_What to work on:_
Answer these questions from the Scots Wikipedia post below:
(a) What position does the author hold?
(b) Since what year has Wikimedia UK organized the Celtic Knot conference?
(c) As of the end of which month had the number of active sco.wiki editors changed?

_Provided passage:_
--*--
By Dr Sara Thomas, Scotland Programme Coordinator
As Wikimedia UK, we work to support language communities living in, or connected to the UK. This translates to a range of projects, including Scots Wikipedia.
Up until recently, there were only a relatively small number of regular, active editors of sco.wiki. However, as of the end of August, that has most definitely changed. And that’s the best thing that we could have hoped for. I really hope that these new editors will feel motivated to stick around, because their long-term support will would be transformational for the Scots Wiki, and hopefully will have benefits for the wider Scots language community too.
With all the press coverage, a certain amount of immediate interest was inevitable. And the community has worked hard to increase their capacity to help deal with this; nominating and onboarding new Scots-speaking admins, improving on-wiki tools, organising review of articles, discussing spelling and dialect, deflecting vandalism, writing a new notability policy, deleting spam.
We’ve been heartened by the energy and proactive attitude of the existing Scots wiki community in dealing with the increased attention and participation in their project. At the same time, it was disappointing to see some of that attention fail to assume good faith on the part of the editor upon whom attention fell, and to engage in personal criticism. That’s not a behaviour we would support, and what we want to focus on here is the positive impact of the story on Scots wiki.
With any minority language Wikipedia, community building is incredibly important; one of the ways this happens is through events like the Celtic Knot conference which Wikimedia UK have organised since 2017. Calls for content to be parachuted into the Wiki are ultimately not the most helpful, not least because a Wiki relies on its community; it needs the ongoing support and oversight of that community to survive. It needs those volunteers who look out for vandalism, who fix spelling mistakes, who create new articles, who review articles, who work on tech infrastructure – all of those kinds of things which it’s easy to take for granted if you spend most of your time on en:wiki. If you want paid editing, and an encyclopedia which remains fixed in one point in time, there are options for that. But that is not Wikipedia.
--*--
_Stored data:_
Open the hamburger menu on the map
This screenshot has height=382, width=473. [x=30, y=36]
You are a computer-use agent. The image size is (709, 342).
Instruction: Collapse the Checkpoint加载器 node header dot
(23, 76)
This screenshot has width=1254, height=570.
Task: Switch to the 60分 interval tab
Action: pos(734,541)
--*--
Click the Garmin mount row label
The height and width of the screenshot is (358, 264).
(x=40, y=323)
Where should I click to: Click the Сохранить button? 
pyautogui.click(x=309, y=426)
--*--
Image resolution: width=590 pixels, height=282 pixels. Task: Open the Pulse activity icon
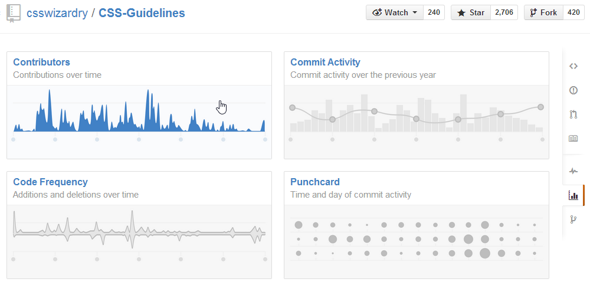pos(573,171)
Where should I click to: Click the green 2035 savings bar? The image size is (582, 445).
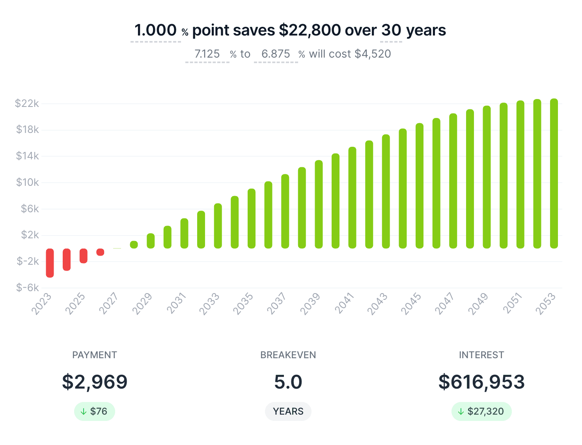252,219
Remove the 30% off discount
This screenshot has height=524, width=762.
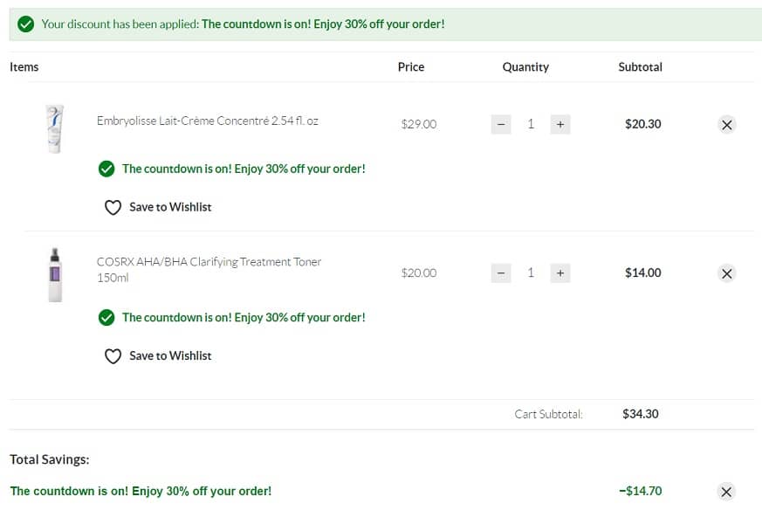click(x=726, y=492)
--*--
_Your solution:_
(a) Scotland Programme Coordinator
(b) 2017
(c) August